Bushen Huoxue Formula alleviates lipid accumulation in premature ovarian insufficiency by activating the LRP6/β-catenin signaling pathway.

Abstract

BACKGROUND: Bushen Huoxue Formula (BSHXF), a traditional Chinese medicine, effectively treats premature ovarian insufficiency (POI) by modulating of lipid metabolism. PURPOSE: This study aimed to investigate the underlying mechanism through which BSHXF improves POI by regulating lipid metabolism. METHODS: Network pharmacology identified potential pathways associated with BSHXF in POI. A POI rat model was induced using subcutaneous corticosterone injections and treated with BSHXF to assess its efficacy. The impact of BSHXF on lipid metabolism, autophagy, and the LRP6/β-catenin signaling pathway was evaluated in these rats. Additionally, palmitic acid (PA)-induced granulosa cells (KGN cells) were used in vitro. A LRP6 inhibitor (Salinomycin sodium salt, Sal) was applied to these cells, followed by a series of molecular biology experiments to elucidate the specific regulatory role of BSHXF on lipid metabolism. RESULTS: Network pharmacology analysis indicated that the Wnt/β-catenin signaling pathway is a potential target of BSHXF in POI. In vivo, BSHXF alleviated POI-like symptoms in rats, reduced lipid accumulation, suppressed excessive autophagy, and activated the LRP6/β-catenin signaling pathway. In vitro, Sal inhibited the ability of BSHXF-containing serum to activate LRP6/β-catenin signaling, reduce lipid accumulation, and counteract excessive autophagy in PA-induced KGN cells. This was accompanied by increased expression of LRP6 and β-catenin, enhanced lipogenesis, elevated lipid droplet formation, decreased lipid catabolism, and oxidation, and enhanced autophagic flux.

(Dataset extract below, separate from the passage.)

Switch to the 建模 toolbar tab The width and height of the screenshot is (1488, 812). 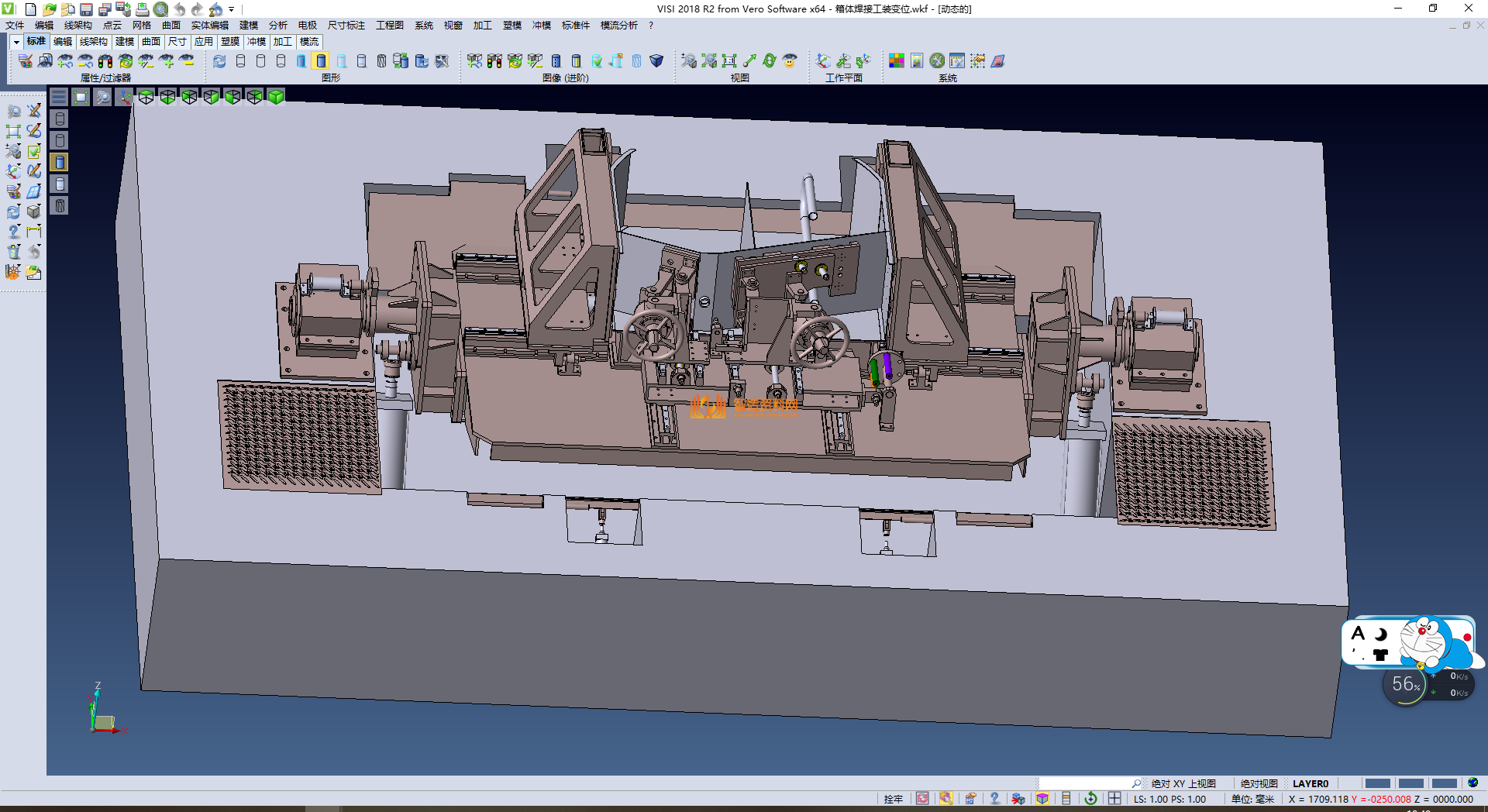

Cycloheximide chase and Western blot analyses further confirmed that BSHXF stabilizes LRP6 by inhibiting its ubiquitin-proteasomal degradation. CONCLUSIONS: BSHXF activates LRP6/β-catenin signaling pathway by inhibiting the ubiquitination degradation of LRP6, thereby improving POI. This study reveals that BSHXF may improve POI by modulating LRP6 stability, thereby affecting lipid metabolism.